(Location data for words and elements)
◆ ◆ ◆ ◆ ◆

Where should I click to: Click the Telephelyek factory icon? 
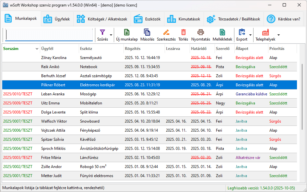(266, 32)
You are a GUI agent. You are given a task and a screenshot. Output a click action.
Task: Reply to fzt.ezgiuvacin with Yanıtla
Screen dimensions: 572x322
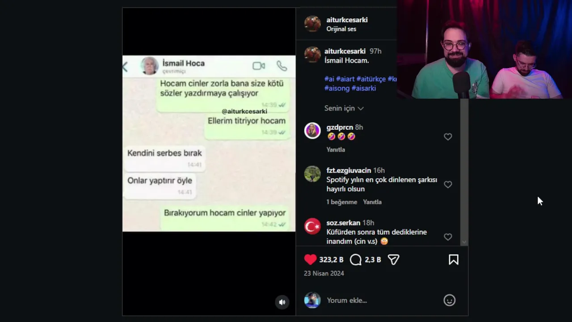point(372,202)
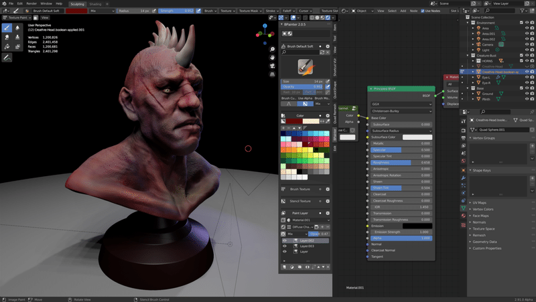The image size is (536, 302).
Task: Select the Soften tool in toolbar
Action: coord(17,28)
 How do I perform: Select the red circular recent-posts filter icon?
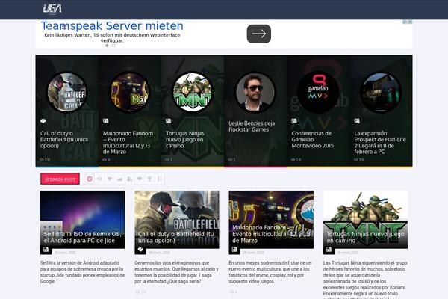[90, 179]
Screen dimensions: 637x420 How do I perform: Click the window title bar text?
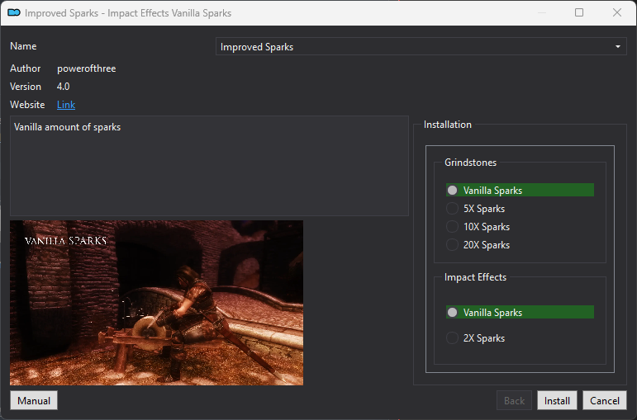[128, 13]
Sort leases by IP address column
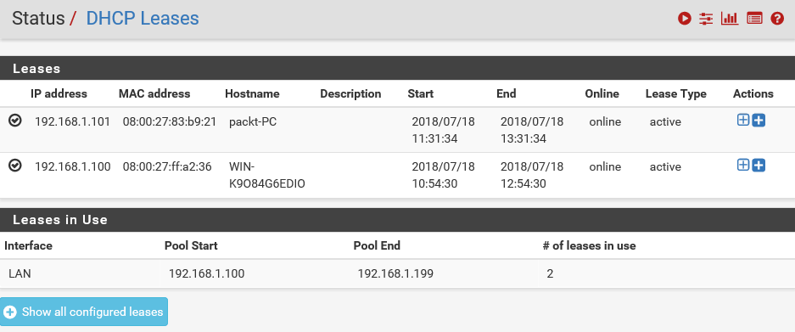795x332 pixels. pos(59,93)
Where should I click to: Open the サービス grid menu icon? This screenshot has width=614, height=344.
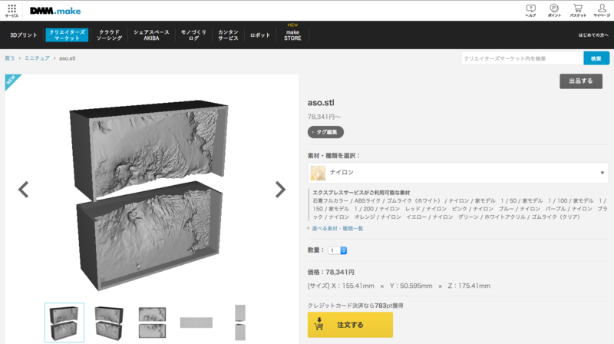click(12, 11)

◆ ◆ ◆ ◆ ◆

> _Task goal_
Copy out every line of the entries above word for word, leaving out the pictures.

> _Output for this task_
Where should I click to: Click the Telephelyek factory icon? 
(266, 32)
You are a GUI agent. You are given a task and a screenshot. Output a click action.
Task: Reply to fzt.ezgiuvacin with Yanıtla
Screen dimensions: 572x322
point(372,202)
The image size is (536, 302).
Task: Select the Soften tool in toolbar
Action: coord(17,28)
 How do I perform: Select the red circular recent-posts filter icon?
[90, 179]
Screen dimensions: 637x420 How do I perform: Click the window title bar text?
[128, 13]
Sort leases by IP address column
795x332 pixels. pos(59,93)
Where should I click to: Open the サービス grid menu icon? This screenshot has width=614, height=344.
click(12, 11)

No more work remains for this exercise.